Even those who don't much care for the horror genre will likely recognize the above three names. But what many might not be aware of is that all three men were not only great friends in real life, but also were born within the same two days of each other (in fact, Cushing and Lee were both born on the same day). Being as 2013 marks Peter Cushing's 100th birthday, I thought I'd celebrate this momentous occasion by spending a little time talking about some of these three fellows' most memorable performances, both the ones everyone remembers them for, as well as a few gems perhaps less well-known than they deserve to be.

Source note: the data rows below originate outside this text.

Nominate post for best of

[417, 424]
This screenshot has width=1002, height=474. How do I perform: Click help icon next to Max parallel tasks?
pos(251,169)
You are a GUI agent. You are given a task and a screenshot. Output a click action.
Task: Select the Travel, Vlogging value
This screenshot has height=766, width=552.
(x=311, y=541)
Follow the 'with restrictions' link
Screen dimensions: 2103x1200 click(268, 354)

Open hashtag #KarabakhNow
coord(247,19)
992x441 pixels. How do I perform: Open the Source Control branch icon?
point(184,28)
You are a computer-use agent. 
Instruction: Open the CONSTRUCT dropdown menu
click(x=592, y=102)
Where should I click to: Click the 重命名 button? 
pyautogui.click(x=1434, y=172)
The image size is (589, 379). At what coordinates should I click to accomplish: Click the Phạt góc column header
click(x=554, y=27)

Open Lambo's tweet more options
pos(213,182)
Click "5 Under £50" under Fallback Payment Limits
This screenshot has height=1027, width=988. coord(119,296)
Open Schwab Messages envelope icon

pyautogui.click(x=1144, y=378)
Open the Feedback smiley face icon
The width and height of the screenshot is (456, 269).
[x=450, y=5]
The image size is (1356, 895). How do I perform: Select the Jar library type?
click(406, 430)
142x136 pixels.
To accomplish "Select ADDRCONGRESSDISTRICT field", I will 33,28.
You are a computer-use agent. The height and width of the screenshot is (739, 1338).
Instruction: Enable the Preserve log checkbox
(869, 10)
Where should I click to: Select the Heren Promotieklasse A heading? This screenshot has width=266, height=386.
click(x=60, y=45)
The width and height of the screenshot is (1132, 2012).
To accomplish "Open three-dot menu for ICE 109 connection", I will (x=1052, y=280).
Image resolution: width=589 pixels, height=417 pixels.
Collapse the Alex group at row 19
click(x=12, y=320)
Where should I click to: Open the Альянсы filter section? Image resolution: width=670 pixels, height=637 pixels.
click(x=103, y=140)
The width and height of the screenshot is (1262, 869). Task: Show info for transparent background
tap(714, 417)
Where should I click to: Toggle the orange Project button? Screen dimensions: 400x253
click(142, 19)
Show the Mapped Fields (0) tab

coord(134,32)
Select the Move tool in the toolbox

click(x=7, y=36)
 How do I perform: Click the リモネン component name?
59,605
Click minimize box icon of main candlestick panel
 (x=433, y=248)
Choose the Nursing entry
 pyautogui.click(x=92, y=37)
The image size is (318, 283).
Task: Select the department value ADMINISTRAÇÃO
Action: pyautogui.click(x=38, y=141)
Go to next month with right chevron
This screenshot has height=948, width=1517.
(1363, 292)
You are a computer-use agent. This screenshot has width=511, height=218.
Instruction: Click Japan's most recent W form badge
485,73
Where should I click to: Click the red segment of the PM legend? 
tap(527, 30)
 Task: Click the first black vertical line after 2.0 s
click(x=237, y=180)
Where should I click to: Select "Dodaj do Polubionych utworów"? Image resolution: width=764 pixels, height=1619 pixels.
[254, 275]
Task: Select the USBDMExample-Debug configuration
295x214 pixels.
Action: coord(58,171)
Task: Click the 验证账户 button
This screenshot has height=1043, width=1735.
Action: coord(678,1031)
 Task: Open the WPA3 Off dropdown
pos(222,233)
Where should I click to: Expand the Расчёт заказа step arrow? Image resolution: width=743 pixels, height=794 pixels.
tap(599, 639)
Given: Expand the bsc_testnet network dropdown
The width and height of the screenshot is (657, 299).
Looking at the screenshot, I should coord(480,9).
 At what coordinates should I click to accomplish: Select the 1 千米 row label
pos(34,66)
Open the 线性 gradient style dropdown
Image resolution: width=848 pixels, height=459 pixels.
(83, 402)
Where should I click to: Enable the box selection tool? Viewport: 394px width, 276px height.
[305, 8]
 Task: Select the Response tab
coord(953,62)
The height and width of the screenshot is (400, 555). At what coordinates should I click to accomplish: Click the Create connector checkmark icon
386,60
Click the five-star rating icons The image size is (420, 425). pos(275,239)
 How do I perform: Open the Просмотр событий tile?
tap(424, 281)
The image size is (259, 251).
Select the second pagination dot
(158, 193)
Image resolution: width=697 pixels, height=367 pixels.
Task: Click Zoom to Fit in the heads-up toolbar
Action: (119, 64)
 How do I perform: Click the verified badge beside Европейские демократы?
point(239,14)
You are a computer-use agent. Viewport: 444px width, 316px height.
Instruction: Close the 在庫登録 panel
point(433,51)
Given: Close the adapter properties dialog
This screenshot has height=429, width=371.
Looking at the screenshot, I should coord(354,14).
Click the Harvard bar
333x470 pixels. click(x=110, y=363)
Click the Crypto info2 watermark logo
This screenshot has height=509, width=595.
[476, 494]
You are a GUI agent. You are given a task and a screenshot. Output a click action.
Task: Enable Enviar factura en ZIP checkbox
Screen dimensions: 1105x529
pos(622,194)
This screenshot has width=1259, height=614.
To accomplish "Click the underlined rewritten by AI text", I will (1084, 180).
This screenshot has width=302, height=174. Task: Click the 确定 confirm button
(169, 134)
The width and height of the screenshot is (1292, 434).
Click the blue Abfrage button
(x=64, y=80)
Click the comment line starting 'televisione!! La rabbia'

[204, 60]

At the Earth's Core (1976)
"You can't hypnotize me...I'm British!"
Aside from Tarzan, the fantasy/adventure classics of Edgar Rice Burroughs have not fared so well on film. Since so much of Burroughs' work dates from 75 to 100 years ago, and so many filmmakers, from George Lucas to James Cameron, have been inspired by (some may say begged, borrowed or just plain stole from) him over the years, that when someone tries to do a more-or-less faithful rendition of one of his works, like last year's mega-budget misfire John Carter, the results can come off as stale and overly familiar.
Back in the 1970s, though, the time seemed ripe for Burroughs' patented style of pacy pulp adventure storytelling. The nostalgia boom was still going strong, with various publishing houses releasing massive paperback runs of nearly all of Burroughs books, not to mention stories by Robert E. Howard (featuring Conan, Solomon Kane and other series characters), E.E. Doc Smith's Lensmen novels, reprints of Doc Savage and The Shadow pulps, etc.
In Britain, the independent production company Amicus (most noted for their horror anthologies like From Beyond the Grave, Asylum, Dr. Terror's House of Horrors, et al) took a chance and brought three of Burroughs' more memorable novels to the big screen. Amicus, founded by Milton Subotsky and Max Rosenberg, enjoyed a certain level of success and made some fine genre films. To say their efforts in bringing Burroughs' larger-than-life, elaborate lost worlds to film were not entirely successful would be an understatement. However, the three films in question - The Land that Time Forgot (1975) and its sequel, The People That Time Forgot (1977) (based off the Caspak trilogy) and At the Earth's Core (1976) (the first book in the Pellucidar series) - all have their hearts in the right place and bring plenty of old-fashioned fun to the table. For those of us who saw these movies as youngsters when they first came out, they still hold a certain nostalgic appeal that (just barely) transcends their clumsy monster effects and general silliness, and most of their (many) faults can be blamed on the production teams' trying to do far too much with way too limited means.